— START Text excerpt —

Opinion
Decided June 24, 1932. As Extended on Denial of Rehearing September 27, 1932
Appeal from Daviess Circuit Court.
SANDIDGE SANDIDGE, for appellants.
CARY, MILLER KIRK, R.M. HOLLAND, and R.H. SLACK, for appellees.
Affirming.
The Central Trust Company, of Owensboro, Ky., suspended on January 2, 1932, and placed its assets in the hands of the banking commissioner. The General Assembly at its last session adopted an act known as House Bill No. 84, which provided:
"That whenever any bank or trust company or combined bank and trust company organized under the laws of this Commonwealth shall for any reason be suspended or closed, or is now suspended or closed, if not less than twenty-five of the depositors therein, with deposits in excess of twenty-five dollars each, shall notify the 'Banking Commissioner' of the Commonwealth of Kentucky, in writing, that they desire to attempt to reorganize, or otherwise reopen or consolidate such bank or trust company, or combined bank and trust company with some other banking institution, a reasonable time, shall be given by the 'Banking Commissioner' of the Commonwealth of Kentucky, during which, liquidation of such institution shall not proceed except in such matters as may in the opinion of the Banking Commissioner be necessary for the preservation of the assets of said institution; and thereupon the depositors shall proceed without delay with the perfection of a plan and articles of agreement, outlining in general the proposed plan, of consolidation or reopening, which proposed plan must be signed by deposit creditors representing seventy-five per cent. of the amount of all deposits in such bank or trust company or combined Bank and Trust Company; exclusive of deposits of less than twenty-five dollars each." Chapter 19, Acts 1932, section 165a-64, Ky. Stats., 1932 Supp.
Pursuant to the provisions of the act, a group of depositors of the Central Trust Company originated a plan for reorganization and obtained from the banking commissioner an expression of approval of the objects outlined. On April 26, 1932, the banking commissioner directed his deputy to suspend further liquidation except in matters essential to conserve assets, in order to permit the reorganization committee of the depositors to proceed with the plan of reorganization. The order fixed no duration for the suspension, but it was necessarily intended to continue for a reasonable time in order to comply with the statute. On May 16, 1932, the order of suspension was revoked, having been in effect but 20 days. A proceeding was pending in the Daviess circuit court entitled "In the Matter of R.L. McFarland, Special Banking Commissioner, in Charge of the Affairs of the Central Trust Company, of Owensboro." In that proceeding an application had been made by the banking commissioner for authority to make an assessment upon the stockholders of the trust company under the statute imposing double liability. Objections to the motion were filed by several stockholders, and the issue was pending for hearing.

— END Text excerpt —

Requirement A: Render this sentence from the court opinion on the Central Trust Company into Spanish: "The Central Trust Company, of Owensboro, Ky., suspended on January 2, 1932, and placed its assets in the hands of the banking commissioner."

— START Material supplied —

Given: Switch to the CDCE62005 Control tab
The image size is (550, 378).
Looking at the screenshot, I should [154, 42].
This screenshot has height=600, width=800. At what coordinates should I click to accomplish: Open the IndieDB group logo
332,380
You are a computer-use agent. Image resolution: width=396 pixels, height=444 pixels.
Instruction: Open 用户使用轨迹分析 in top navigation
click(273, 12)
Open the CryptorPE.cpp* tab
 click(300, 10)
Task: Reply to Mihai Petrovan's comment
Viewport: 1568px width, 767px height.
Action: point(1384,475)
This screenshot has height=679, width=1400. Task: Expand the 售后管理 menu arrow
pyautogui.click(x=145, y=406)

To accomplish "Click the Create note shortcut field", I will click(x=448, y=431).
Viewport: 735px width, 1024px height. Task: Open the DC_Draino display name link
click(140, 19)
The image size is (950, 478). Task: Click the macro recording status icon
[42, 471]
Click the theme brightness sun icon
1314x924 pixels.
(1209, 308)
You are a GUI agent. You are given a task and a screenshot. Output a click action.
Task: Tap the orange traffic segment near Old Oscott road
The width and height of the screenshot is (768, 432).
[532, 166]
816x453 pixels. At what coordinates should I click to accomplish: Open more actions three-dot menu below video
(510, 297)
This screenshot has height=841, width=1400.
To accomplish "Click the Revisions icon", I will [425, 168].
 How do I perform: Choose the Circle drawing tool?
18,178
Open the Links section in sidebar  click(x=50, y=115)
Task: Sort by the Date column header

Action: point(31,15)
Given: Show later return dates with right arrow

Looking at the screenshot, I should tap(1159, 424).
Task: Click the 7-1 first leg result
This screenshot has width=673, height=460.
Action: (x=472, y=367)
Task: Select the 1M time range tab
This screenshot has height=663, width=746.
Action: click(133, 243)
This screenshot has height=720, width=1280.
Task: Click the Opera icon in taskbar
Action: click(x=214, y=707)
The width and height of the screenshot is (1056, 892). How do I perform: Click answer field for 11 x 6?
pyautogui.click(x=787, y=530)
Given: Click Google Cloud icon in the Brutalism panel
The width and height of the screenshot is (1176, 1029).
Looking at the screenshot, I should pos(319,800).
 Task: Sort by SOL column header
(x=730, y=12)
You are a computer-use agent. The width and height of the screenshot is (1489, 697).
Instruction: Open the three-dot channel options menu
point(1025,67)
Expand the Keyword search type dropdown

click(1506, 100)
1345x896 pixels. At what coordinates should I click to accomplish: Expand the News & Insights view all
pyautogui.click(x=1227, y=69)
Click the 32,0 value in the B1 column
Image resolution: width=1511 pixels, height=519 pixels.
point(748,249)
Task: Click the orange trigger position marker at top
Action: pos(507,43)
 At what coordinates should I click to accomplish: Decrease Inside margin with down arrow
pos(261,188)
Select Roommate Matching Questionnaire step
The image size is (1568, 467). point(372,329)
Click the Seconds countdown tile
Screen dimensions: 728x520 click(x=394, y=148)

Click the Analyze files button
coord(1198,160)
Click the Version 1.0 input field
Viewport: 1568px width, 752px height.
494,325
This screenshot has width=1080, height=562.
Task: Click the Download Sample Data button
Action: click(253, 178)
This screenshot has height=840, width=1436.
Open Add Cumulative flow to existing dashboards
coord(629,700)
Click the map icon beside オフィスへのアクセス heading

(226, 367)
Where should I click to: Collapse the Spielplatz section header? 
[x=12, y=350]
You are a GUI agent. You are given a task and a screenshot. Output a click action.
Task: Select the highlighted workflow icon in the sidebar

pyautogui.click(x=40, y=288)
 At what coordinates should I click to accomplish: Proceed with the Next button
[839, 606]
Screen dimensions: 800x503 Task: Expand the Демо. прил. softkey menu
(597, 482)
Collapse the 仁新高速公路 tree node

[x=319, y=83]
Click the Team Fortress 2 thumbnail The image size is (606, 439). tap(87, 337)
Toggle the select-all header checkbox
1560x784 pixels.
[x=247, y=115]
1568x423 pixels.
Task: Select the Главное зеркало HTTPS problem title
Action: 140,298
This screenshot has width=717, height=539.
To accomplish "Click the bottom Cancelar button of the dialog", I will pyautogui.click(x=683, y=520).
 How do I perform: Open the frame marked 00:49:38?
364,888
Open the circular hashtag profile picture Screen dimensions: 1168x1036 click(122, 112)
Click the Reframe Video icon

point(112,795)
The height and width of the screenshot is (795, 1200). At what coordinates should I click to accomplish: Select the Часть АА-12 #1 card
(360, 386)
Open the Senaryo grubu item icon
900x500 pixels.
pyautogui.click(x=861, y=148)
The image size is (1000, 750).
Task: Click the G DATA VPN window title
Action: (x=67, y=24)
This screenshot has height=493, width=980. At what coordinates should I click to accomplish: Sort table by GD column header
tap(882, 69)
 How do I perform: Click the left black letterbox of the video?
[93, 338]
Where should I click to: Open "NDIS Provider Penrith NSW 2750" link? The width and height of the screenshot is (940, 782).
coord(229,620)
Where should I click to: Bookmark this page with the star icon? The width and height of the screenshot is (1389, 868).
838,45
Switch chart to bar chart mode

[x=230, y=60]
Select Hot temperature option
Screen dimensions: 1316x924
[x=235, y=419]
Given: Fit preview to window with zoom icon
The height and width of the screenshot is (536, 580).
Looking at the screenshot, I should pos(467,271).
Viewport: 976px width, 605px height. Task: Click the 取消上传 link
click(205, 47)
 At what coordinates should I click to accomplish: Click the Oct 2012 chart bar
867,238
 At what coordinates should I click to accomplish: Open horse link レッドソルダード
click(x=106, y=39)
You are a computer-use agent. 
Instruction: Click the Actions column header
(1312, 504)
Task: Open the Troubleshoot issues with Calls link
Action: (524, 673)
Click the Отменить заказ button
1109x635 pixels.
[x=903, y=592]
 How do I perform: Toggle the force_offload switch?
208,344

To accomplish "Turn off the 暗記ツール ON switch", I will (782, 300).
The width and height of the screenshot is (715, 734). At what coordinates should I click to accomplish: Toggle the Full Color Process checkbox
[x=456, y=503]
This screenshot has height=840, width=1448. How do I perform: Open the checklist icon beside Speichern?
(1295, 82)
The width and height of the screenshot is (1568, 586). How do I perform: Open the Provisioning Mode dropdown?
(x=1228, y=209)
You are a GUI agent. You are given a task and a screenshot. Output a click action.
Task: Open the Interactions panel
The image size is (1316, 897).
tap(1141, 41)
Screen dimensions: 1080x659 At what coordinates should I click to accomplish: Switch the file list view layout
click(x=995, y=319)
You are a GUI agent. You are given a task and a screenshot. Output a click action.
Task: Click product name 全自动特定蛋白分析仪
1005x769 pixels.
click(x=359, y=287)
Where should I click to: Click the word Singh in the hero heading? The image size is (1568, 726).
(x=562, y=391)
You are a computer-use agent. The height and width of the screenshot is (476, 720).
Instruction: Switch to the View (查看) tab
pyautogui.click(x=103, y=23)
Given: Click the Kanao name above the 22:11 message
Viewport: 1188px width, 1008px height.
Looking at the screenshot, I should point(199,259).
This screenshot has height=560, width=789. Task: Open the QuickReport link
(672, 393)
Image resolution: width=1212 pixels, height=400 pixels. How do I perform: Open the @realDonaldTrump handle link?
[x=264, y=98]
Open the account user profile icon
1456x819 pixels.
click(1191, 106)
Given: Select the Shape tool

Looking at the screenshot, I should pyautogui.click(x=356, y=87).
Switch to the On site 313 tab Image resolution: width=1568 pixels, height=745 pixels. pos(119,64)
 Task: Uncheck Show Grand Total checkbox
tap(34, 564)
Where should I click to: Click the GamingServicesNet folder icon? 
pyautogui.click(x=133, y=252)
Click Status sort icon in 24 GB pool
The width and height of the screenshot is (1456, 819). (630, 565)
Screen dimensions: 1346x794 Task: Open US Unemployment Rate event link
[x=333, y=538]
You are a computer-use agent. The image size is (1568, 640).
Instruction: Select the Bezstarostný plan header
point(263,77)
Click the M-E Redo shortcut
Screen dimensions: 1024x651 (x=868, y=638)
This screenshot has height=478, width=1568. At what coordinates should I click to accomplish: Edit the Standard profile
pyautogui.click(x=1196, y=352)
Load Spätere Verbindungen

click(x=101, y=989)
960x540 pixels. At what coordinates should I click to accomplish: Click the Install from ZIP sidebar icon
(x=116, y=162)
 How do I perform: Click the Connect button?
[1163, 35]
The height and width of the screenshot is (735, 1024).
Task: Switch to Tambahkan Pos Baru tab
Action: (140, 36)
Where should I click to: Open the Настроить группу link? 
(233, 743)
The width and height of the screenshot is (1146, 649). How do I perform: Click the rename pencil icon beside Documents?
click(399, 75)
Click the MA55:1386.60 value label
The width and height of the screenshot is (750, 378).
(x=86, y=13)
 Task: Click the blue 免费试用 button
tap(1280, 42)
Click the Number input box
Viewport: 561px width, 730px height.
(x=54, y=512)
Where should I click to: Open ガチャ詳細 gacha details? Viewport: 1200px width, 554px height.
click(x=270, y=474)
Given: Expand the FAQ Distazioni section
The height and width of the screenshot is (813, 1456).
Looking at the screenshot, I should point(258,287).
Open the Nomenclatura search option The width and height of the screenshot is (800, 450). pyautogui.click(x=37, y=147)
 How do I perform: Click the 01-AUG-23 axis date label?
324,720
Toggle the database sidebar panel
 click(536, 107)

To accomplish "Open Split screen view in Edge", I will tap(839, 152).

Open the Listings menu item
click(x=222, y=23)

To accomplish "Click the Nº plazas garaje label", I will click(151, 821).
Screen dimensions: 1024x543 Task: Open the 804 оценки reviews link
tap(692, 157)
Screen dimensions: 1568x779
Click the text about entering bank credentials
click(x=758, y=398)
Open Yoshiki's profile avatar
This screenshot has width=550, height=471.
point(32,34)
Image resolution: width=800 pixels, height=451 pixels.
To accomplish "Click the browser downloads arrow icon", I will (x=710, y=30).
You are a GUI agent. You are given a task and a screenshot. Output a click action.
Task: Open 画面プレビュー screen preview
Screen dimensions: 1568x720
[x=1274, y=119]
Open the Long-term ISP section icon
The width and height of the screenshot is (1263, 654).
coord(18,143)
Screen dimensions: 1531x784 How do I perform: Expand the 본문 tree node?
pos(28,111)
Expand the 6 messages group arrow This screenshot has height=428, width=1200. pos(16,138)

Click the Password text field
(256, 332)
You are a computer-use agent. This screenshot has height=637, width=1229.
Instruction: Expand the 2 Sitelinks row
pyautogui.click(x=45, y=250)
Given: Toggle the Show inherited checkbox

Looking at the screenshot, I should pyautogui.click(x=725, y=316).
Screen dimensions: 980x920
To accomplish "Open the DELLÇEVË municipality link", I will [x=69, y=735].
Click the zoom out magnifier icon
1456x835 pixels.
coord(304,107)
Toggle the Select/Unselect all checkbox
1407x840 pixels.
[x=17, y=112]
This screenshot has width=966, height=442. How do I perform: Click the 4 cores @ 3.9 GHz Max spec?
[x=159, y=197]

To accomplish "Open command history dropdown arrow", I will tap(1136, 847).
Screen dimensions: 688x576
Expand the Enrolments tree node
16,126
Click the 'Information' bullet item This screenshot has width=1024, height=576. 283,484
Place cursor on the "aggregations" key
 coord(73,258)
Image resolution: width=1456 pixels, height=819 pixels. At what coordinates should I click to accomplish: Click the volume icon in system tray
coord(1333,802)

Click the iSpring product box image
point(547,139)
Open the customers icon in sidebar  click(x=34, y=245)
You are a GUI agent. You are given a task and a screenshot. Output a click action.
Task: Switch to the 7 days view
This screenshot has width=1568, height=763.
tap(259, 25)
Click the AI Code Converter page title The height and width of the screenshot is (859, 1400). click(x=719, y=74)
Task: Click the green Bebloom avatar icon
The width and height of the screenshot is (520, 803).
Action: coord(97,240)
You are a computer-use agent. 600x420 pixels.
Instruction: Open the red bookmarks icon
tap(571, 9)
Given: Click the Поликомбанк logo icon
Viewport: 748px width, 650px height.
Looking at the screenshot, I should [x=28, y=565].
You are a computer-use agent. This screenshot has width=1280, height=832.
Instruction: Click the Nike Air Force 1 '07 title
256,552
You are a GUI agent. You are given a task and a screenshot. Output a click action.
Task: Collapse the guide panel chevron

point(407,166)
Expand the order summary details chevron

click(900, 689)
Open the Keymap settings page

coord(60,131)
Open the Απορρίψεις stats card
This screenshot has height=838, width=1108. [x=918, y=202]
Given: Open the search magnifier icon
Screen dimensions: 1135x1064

— END Material supplied —

Requirement B: Retype the saved data entries word for word, beginning at the line containing "Click the iSpring product box image" and continuing through the last line of the entries.

Complete output A: La Central Trust Company, de Owensboro, Ky., suspendió sus operaciones el 2 de enero de 1932 y puso sus activos en manos del comisionado bancario.

Complete output B:
Click the iSpring product box image
point(547,139)
Open the customers icon in sidebar  click(x=34, y=245)
You are a GUI agent. You are given a task and a screenshot. Output a click action.
Task: Switch to the 7 days view
This screenshot has width=1568, height=763.
tap(259, 25)
Click the AI Code Converter page title The height and width of the screenshot is (859, 1400). click(x=719, y=74)
Task: Click the green Bebloom avatar icon
The width and height of the screenshot is (520, 803).
Action: coord(97,240)
You are a computer-use agent. 600x420 pixels.
Instruction: Open the red bookmarks icon
tap(571, 9)
Given: Click the Поликомбанк logo icon
Viewport: 748px width, 650px height.
Looking at the screenshot, I should [x=28, y=565].
You are a computer-use agent. This screenshot has width=1280, height=832.
Instruction: Click the Nike Air Force 1 '07 title
256,552
You are a GUI agent. You are given a task and a screenshot. Output a click action.
Task: Collapse the guide panel chevron

point(407,166)
Expand the order summary details chevron

click(900, 689)
Open the Keymap settings page

coord(60,131)
Open the Απορρίψεις stats card
This screenshot has height=838, width=1108. [x=918, y=202]
Given: Open the search magnifier icon
Screen dimensions: 1135x1064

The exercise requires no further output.